You're upset about this?
we're taking shots every time my dog licks his penis. we're on number 8 now.
you should have been aborted.
My therapist said that she thinks i may have a sex addiction. I think she may be a terrible therapist.
Want me to drive you to Dr. Drew's sex rehab?
Nah, cause then i cant masturbate to that show anymore.
I am in the hospital with a broken wrist because a guy told me that if I punched him it "wouldn't hurt." it hurt. me. Thank you 11 jello shots.
His drunken night ended with a "car accident" which really meant he was stuck in a toy car and pushed down the steps.
i think i have that disease where you wake up in strange places drunk.

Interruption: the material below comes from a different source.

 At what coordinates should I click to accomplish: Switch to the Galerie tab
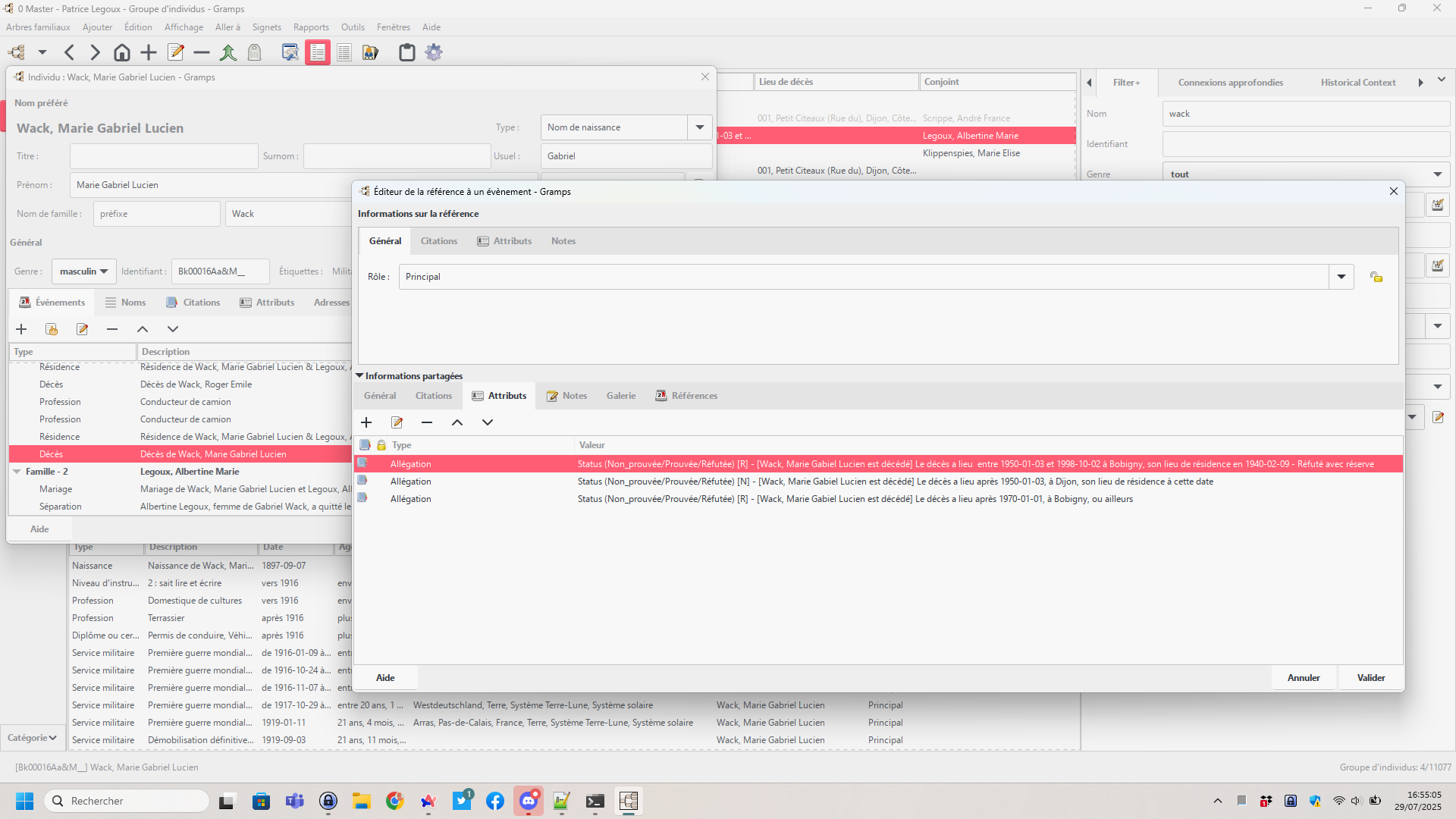620,396
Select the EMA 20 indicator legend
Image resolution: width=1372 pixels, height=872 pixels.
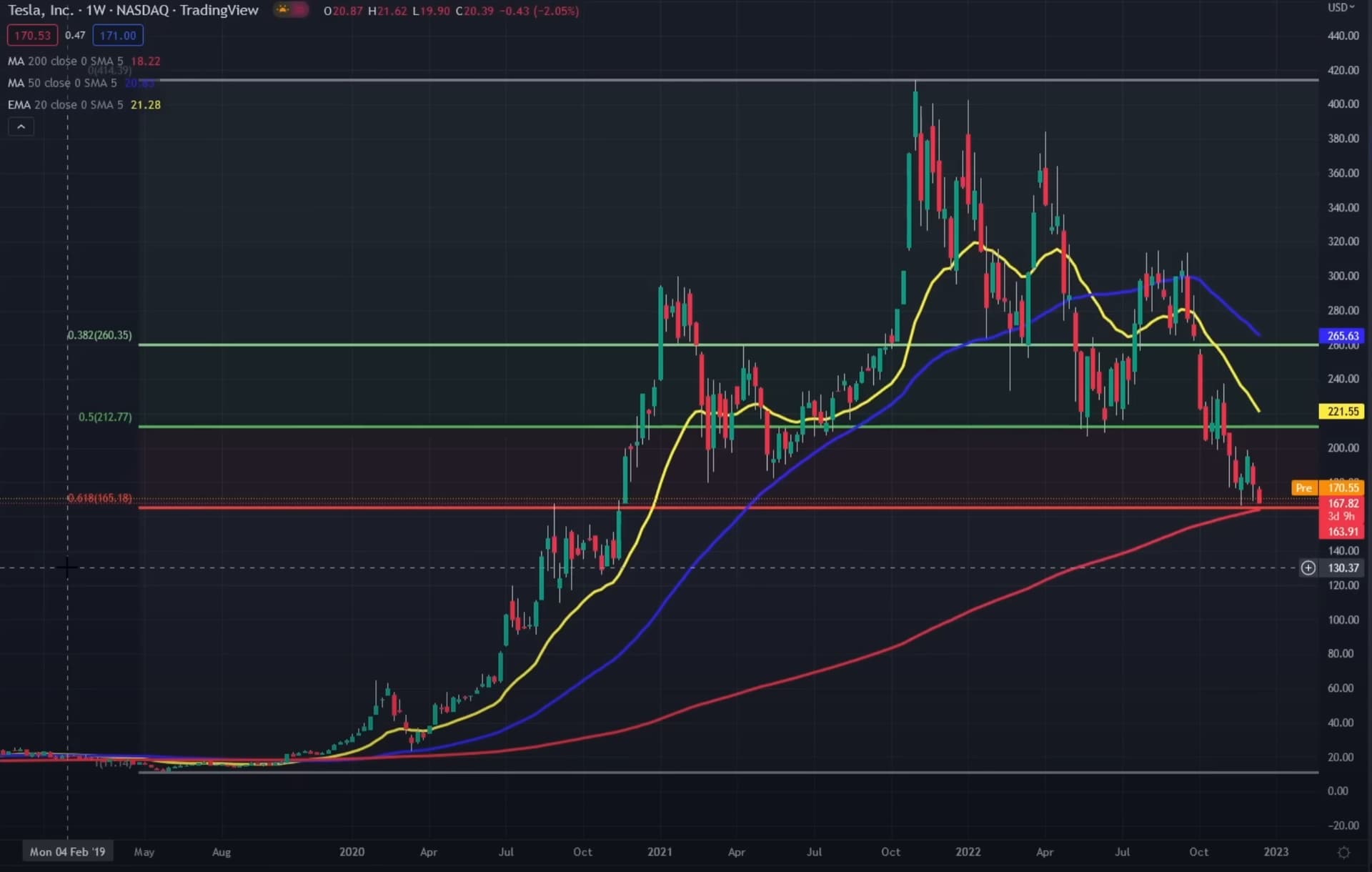64,105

He got 20 stiches.. Who knew so much damage could come from a single shopping cart.
i just peed with my friends in your backyard... do you still live here
Its going to be drunk as shit/pirate themed. Im dressing as the former.
I woke up with glitter in my wounds.
Stayed out til 7 am.... Did u know there's a guy who goes up and down the quad at that hour playing bagpipes?
Sorry blacked out and lost my phone. Judging by the looks of my body I fought a cat and fell into a bush.
"Functional." Your standards for how you feel after drinking are so high.
When your night starts by chugging margarita and drinking vodka out of tupperware, I feel it's best to stay realistic.
You wanna know how bad I feel? I couldn't get out of bed to get the remote, so I just downloaded the comcast app on my phone so I could change the channels
Whoever put salsa in the kiddie pool.....your an ass. Fuck you.